For decades, smoking has been at the top of the list of social habits public health officials would like to eliminate. What's No. 2?

The No. 2 cause of cancer is a combination of too many calories, not enough exercise and obesity. Think of it as a three-legged stool. It actually kills more people from diabetes and heart disease than from cancer, but it is currently the second-leading cause of cancer in United States.

Many of us are predicting in the next 20 years, because smoking rates are going down, that this will become the No. 1 cause of cancer.

Often, a person's daily habits have health consequences much later in life. Are there any current social trends that you think could result in higher cancer rates 30 or 40 years down the road?

We've gone from 15 percent of adults being obese in 1970 to 35 to 40 percent of adults in 2015. So I think that's something we need to look at very carefully.

I worry about binge-drinking. Binge-drinking may actually be picking up on college campuses.

Now the question a lot of people ask me about is e-cigarettes. We don't know if those things cause cancer. But we don't think of them as being healthy, I can tell you that.

The paper notes that childhood cancer rates have increased, but death rates have declined. Why?

I am not sure why incidence has gone up. I am sure why mortality has gone down. And that is because childhood cancers usually are caused by only one mutation or one genetic abnormality. That means that the cancers kids have are much more sensitive to chemotherapy drugs and much more sensitive to radiation than the cancers adults get. So the reason why mortality has gone down is because children's cancers are easier to treat.

Why do certain cancers, like breast cancer, tend to receive more public attention than others?

We don't see as many lung or pancreatic cancer advocates as we see for breast or prostate cancer because fewer people survive those diseases. Lung and pancreatic cancer are much more deadly.

Does this attention disparity have any negative consequences?

Yes, but not for the reasons you might think.

I'm constantly trying to get folks not to focus on one particular disease. I see people advocating to Congress to put more money into breast cancer research or prostate cancer research at the federal level. I'm constantly trying to put down those voices and get scientists to think outside of the silos of disease.

Why is it important for scientists to do that?

One of the most effective drugs that we have right now for any cancer is crizotinib (brand name Xalkori). Crizotinib was discovered by people who were doing thyroid cancer research. They thought outside the box and said, "What if we give this drug to people who have lung cancer?" Literally, we have a lung cancer drug that wouldn't have existed without thyroid cancer research.

Who are you hoping will read this series of articles?

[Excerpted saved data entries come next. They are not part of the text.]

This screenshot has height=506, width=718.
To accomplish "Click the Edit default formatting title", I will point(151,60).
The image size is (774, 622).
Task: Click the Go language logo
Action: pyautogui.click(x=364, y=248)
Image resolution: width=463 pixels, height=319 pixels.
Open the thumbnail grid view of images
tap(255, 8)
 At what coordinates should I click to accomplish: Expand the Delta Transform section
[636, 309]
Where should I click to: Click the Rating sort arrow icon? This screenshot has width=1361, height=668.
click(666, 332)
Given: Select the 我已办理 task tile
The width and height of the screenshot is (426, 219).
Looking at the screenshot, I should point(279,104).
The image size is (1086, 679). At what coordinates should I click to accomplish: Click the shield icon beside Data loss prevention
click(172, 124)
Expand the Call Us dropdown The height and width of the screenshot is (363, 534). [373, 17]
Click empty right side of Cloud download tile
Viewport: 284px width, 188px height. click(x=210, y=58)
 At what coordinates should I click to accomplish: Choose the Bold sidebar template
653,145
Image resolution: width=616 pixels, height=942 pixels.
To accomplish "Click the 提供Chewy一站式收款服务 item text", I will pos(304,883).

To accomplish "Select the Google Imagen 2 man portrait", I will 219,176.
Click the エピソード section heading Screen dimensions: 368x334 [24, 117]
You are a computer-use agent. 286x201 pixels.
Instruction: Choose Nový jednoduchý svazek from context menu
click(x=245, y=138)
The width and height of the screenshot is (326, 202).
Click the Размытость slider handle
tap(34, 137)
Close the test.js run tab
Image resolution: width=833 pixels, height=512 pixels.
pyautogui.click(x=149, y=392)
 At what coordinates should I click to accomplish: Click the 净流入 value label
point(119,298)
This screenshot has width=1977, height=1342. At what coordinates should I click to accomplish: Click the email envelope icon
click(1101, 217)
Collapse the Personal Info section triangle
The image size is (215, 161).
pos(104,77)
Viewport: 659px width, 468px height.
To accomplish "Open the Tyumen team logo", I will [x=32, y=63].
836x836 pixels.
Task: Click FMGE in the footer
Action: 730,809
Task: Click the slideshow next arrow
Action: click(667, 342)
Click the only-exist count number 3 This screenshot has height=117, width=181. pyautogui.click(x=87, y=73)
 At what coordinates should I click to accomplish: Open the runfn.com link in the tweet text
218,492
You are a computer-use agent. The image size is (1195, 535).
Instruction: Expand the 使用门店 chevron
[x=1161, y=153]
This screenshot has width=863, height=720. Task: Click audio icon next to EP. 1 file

These papers are really aimed at a broad audience. They're aimed at people who might be teachers or politicians. They're aimed at people who might be able to influence society, as well as doctors and health advocates, so that everyone can understand what the true facts are. There's some confusion, especially about cancer screenings and other things. So we want to try to get it right in these papers so that everybody can understand what the science is.